## [Task brief]
Repeat the following lines exactly as they appear.

## [Records to process]
=== Begin Enclosure ===

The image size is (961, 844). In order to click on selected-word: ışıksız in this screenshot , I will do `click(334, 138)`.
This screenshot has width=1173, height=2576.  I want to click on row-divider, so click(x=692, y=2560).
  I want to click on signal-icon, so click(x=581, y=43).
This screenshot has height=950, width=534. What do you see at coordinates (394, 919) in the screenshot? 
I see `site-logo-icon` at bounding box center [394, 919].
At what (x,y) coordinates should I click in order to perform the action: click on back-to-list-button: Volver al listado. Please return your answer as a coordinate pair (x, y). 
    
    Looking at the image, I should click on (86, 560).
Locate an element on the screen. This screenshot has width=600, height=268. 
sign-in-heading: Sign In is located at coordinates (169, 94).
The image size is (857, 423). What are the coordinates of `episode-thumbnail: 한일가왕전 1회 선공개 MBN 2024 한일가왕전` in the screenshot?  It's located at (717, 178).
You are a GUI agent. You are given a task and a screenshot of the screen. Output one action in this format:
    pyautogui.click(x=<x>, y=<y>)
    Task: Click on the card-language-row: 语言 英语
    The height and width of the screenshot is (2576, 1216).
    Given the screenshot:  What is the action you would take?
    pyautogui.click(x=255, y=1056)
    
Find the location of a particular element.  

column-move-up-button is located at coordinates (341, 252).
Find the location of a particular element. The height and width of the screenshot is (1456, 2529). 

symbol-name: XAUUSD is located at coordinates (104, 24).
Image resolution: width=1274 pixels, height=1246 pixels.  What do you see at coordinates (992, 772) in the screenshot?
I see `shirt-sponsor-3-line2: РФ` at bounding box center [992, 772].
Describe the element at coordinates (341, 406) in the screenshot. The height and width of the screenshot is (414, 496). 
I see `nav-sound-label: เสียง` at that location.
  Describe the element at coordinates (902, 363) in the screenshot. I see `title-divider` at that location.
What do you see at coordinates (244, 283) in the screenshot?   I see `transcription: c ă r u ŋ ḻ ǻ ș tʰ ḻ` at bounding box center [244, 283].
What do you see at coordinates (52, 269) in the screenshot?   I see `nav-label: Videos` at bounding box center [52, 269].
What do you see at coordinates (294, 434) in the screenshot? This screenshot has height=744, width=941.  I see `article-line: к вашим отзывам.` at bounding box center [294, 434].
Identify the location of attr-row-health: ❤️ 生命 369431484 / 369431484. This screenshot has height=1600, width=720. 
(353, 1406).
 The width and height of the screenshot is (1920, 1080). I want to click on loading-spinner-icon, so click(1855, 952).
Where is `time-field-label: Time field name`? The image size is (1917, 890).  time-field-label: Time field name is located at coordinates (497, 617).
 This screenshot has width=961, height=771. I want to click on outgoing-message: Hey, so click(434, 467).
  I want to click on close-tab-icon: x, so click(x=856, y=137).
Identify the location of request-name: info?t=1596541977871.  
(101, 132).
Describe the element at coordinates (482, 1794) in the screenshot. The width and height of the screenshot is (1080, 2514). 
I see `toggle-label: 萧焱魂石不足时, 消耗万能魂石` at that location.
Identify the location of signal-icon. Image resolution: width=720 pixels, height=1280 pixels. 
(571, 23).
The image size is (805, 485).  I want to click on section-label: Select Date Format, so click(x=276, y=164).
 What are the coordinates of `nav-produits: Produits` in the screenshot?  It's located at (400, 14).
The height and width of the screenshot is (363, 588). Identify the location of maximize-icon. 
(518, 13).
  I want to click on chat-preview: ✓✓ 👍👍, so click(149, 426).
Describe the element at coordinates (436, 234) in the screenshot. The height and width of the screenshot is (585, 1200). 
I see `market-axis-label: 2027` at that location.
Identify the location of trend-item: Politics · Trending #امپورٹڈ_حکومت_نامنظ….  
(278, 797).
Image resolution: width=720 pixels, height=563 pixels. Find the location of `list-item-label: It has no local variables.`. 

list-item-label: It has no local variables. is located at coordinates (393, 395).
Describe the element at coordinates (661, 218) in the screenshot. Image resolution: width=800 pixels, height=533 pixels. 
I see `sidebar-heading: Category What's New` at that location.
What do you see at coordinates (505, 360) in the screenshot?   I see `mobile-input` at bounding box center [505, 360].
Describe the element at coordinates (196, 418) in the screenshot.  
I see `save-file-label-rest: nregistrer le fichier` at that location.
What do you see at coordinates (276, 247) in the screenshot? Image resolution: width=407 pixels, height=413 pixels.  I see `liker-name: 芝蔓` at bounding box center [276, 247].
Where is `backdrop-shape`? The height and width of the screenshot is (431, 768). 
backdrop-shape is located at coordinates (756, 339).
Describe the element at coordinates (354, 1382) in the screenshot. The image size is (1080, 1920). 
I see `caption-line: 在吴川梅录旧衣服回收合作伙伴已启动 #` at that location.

=== End Enclosure ===

## [Output]
The image size is (961, 844). In order to click on selected-word: ışıksız in this screenshot , I will do `click(334, 138)`.
This screenshot has width=1173, height=2576.  I want to click on row-divider, so click(x=692, y=2560).
  I want to click on signal-icon, so click(x=581, y=43).
This screenshot has height=950, width=534. What do you see at coordinates (394, 919) in the screenshot? 
I see `site-logo-icon` at bounding box center [394, 919].
At what (x,y) coordinates should I click in order to perform the action: click on back-to-list-button: Volver al listado. Please return your answer as a coordinate pair (x, y). 
    
    Looking at the image, I should click on (86, 560).
Locate an element on the screen. This screenshot has width=600, height=268. 
sign-in-heading: Sign In is located at coordinates (169, 94).
The image size is (857, 423). What are the coordinates of `episode-thumbnail: 한일가왕전 1회 선공개 MBN 2024 한일가왕전` in the screenshot?  It's located at (717, 178).
You are a GUI agent. You are given a task and a screenshot of the screen. Output one action in this format:
    pyautogui.click(x=<x>, y=<y>)
    Task: Click on the card-language-row: 语言 英语
    The height and width of the screenshot is (2576, 1216).
    Given the screenshot:  What is the action you would take?
    pyautogui.click(x=255, y=1056)
    
Find the location of a particular element.  

column-move-up-button is located at coordinates (341, 252).
Find the location of a particular element. The height and width of the screenshot is (1456, 2529). 

symbol-name: XAUUSD is located at coordinates (104, 24).
Image resolution: width=1274 pixels, height=1246 pixels.  What do you see at coordinates (992, 772) in the screenshot?
I see `shirt-sponsor-3-line2: РФ` at bounding box center [992, 772].
Describe the element at coordinates (341, 406) in the screenshot. The height and width of the screenshot is (414, 496). 
I see `nav-sound-label: เสียง` at that location.
  Describe the element at coordinates (902, 363) in the screenshot. I see `title-divider` at that location.
What do you see at coordinates (244, 283) in the screenshot?   I see `transcription: c ă r u ŋ ḻ ǻ ș tʰ ḻ` at bounding box center [244, 283].
What do you see at coordinates (52, 269) in the screenshot?   I see `nav-label: Videos` at bounding box center [52, 269].
What do you see at coordinates (294, 434) in the screenshot? This screenshot has height=744, width=941.  I see `article-line: к вашим отзывам.` at bounding box center [294, 434].
Identify the location of attr-row-health: ❤️ 生命 369431484 / 369431484. This screenshot has height=1600, width=720. 
(353, 1406).
 The width and height of the screenshot is (1920, 1080). I want to click on loading-spinner-icon, so click(1855, 952).
Where is `time-field-label: Time field name`? The image size is (1917, 890).  time-field-label: Time field name is located at coordinates (497, 617).
 This screenshot has width=961, height=771. I want to click on outgoing-message: Hey, so click(434, 467).
  I want to click on close-tab-icon: x, so click(x=856, y=137).
Identify the location of request-name: info?t=1596541977871.  
(101, 132).
Describe the element at coordinates (482, 1794) in the screenshot. The width and height of the screenshot is (1080, 2514). 
I see `toggle-label: 萧焱魂石不足时, 消耗万能魂石` at that location.
Identify the location of signal-icon. Image resolution: width=720 pixels, height=1280 pixels. 
(571, 23).
The image size is (805, 485).  I want to click on section-label: Select Date Format, so click(x=276, y=164).
 What are the coordinates of `nav-produits: Produits` in the screenshot?  It's located at (400, 14).
The height and width of the screenshot is (363, 588). Identify the location of maximize-icon. 
(518, 13).
  I want to click on chat-preview: ✓✓ 👍👍, so click(149, 426).
Describe the element at coordinates (436, 234) in the screenshot. The height and width of the screenshot is (585, 1200). 
I see `market-axis-label: 2027` at that location.
Identify the location of trend-item: Politics · Trending #امپورٹڈ_حکومت_نامنظ….  
(278, 797).
Image resolution: width=720 pixels, height=563 pixels. Find the location of `list-item-label: It has no local variables.`. 

list-item-label: It has no local variables. is located at coordinates (393, 395).
Describe the element at coordinates (661, 218) in the screenshot. Image resolution: width=800 pixels, height=533 pixels. 
I see `sidebar-heading: Category What's New` at that location.
What do you see at coordinates (505, 360) in the screenshot?   I see `mobile-input` at bounding box center [505, 360].
Describe the element at coordinates (196, 418) in the screenshot.  
I see `save-file-label-rest: nregistrer le fichier` at that location.
What do you see at coordinates (276, 247) in the screenshot? Image resolution: width=407 pixels, height=413 pixels.  I see `liker-name: 芝蔓` at bounding box center [276, 247].
Where is `backdrop-shape`? The height and width of the screenshot is (431, 768). 
backdrop-shape is located at coordinates (756, 339).
Describe the element at coordinates (354, 1382) in the screenshot. The image size is (1080, 1920). 
I see `caption-line: 在吴川梅录旧衣服回收合作伙伴已启动 #` at that location.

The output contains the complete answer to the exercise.